Getting Your Telescope Connected To Your Computer

You must first set up the telescope before you can connect it to your laptop. The telescope needs to be properly star-aligned to achieve proper results. There is no point in connecting it before then because it will not work. First, you need to set up the telescope and then align the stars with the hand controller. You can connect your laptop and cable after they are working and tracking correctly.

Using Stellarium to connect to a telescope

We will connect you within minutes, and the process is straightforward. Plugins can be found through the configuration window in Stellarium. In order to use the plugin, we must first load it. The Telescope Control option can be found by scrolling down and searching for it on the left side of the window.

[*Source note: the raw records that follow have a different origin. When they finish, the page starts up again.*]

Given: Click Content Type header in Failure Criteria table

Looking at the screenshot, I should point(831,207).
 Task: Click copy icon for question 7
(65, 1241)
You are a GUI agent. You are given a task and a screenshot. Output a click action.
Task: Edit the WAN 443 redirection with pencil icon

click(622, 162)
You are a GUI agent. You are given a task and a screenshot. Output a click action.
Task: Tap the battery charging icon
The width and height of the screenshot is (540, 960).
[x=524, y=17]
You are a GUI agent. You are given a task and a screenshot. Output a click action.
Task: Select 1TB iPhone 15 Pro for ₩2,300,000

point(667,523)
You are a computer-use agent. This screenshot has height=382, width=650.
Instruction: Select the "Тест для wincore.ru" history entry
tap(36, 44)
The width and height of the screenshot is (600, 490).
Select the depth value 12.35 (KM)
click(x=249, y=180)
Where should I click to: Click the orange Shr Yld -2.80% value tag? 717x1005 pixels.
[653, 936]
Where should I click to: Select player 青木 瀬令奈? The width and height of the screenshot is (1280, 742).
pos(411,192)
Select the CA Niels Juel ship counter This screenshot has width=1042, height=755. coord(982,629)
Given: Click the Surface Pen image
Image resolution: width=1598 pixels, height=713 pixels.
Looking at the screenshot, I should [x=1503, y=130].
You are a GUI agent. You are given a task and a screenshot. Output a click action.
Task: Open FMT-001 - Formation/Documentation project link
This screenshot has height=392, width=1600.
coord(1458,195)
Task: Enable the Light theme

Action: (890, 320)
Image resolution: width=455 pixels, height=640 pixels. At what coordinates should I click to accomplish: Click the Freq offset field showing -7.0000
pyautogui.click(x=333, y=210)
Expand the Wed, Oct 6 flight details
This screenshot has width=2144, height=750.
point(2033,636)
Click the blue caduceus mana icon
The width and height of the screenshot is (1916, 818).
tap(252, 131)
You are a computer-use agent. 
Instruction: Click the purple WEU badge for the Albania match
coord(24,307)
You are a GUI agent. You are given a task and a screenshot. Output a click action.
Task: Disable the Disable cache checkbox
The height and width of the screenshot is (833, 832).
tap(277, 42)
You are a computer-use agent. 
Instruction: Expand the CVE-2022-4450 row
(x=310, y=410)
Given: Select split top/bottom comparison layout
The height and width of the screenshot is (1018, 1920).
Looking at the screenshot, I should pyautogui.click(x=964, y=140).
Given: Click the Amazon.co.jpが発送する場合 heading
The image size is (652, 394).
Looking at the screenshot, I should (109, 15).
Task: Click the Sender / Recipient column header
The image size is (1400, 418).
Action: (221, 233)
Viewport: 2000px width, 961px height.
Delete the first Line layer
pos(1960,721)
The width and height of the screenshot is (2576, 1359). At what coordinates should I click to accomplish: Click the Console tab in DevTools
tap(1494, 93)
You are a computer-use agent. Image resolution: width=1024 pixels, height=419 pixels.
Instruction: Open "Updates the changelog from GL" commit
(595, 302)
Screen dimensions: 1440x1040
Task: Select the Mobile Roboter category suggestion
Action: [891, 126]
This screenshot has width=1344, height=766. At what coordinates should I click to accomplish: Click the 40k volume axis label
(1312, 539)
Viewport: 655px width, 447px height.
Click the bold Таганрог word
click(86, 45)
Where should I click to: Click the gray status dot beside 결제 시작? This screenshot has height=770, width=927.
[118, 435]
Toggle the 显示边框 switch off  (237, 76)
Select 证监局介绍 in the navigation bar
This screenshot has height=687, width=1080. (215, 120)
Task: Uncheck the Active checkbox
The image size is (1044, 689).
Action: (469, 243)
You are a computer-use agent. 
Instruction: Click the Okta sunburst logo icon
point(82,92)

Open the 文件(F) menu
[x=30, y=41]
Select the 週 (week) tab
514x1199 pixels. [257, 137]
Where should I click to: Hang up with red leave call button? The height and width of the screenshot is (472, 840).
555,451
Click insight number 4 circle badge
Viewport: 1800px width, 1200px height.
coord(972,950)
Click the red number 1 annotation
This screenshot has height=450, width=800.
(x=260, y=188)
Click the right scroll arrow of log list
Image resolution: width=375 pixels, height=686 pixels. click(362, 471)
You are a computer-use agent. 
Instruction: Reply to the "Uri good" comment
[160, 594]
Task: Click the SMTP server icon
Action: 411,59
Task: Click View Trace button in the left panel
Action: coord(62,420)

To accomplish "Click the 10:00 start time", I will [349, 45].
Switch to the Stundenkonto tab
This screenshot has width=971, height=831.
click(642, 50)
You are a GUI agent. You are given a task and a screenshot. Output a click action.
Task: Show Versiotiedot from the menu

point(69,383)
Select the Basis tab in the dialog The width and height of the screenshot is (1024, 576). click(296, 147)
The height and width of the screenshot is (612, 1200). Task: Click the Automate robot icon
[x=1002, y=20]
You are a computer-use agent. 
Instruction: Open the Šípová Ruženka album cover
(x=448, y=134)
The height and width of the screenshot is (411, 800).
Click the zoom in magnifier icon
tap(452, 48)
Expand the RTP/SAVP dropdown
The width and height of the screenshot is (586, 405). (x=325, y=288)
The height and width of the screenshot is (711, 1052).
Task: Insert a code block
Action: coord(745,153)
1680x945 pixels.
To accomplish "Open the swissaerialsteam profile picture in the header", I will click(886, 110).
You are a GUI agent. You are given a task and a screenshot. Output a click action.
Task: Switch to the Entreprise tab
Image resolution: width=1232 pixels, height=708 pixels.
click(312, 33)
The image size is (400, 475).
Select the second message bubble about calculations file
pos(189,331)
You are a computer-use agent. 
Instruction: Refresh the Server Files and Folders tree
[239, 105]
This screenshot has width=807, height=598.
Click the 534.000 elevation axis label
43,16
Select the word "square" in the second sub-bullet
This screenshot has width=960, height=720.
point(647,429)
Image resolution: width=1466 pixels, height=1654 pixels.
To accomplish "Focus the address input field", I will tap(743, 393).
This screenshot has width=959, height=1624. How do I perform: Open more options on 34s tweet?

  • The Configure button will appear gray, and it will not be clickable when you click on it. Plugins aren’t loaded, hence the error. Load the Stellarium at startup by checking the box, then restart the program.
  • Now that you have loaded the plugin, you can now find it again, click Configure, and the plugin will be ready. Upon opening the telescope window, it will be blank. You will now see a new window with settings after you press the “Add” button.
  • Go to the telescope properties and leave everything as is. In the drop-down menu, you can change a device name and pick a model. Select the telescope’s manufacturer. There are many manufacturers of astronomy equipment, from celestron nexstar 8se to Sky-Watcher to Meade.

Once you click OK, your telescope will appear on the list. Click Start/Connect to begin the connection. The sky map will display a rectangle. The position of your telescope in the sky at present is shown here. To move the telescope, click the left mouse button on the object you wish to view. The telescope will automatically be steered to the object’s position after selecting it with Control+1 (Windows) or Command+1 (Mac OS X). While the telescope is slewing to the position you selected in Stellarium, you will also see the rectangle moving across the map.


It is very convenient to use your computer to control your telescope. With the hand controller, I don’t have to type the object name in order to point it at the object in the sky. As a result, I can see what I can see in real-time from my position and plan my session accordingly. On freezing nights, it is also a great option, as I can sit inside and be nice and warm while my telescope is out in the cold. That is awesome since it is -15°C outside and you wouldn’t want to sit there in that weather.

My sincerest wish is that your telescope will be able to be connected to a computer successfully, and I wish you the best of luck!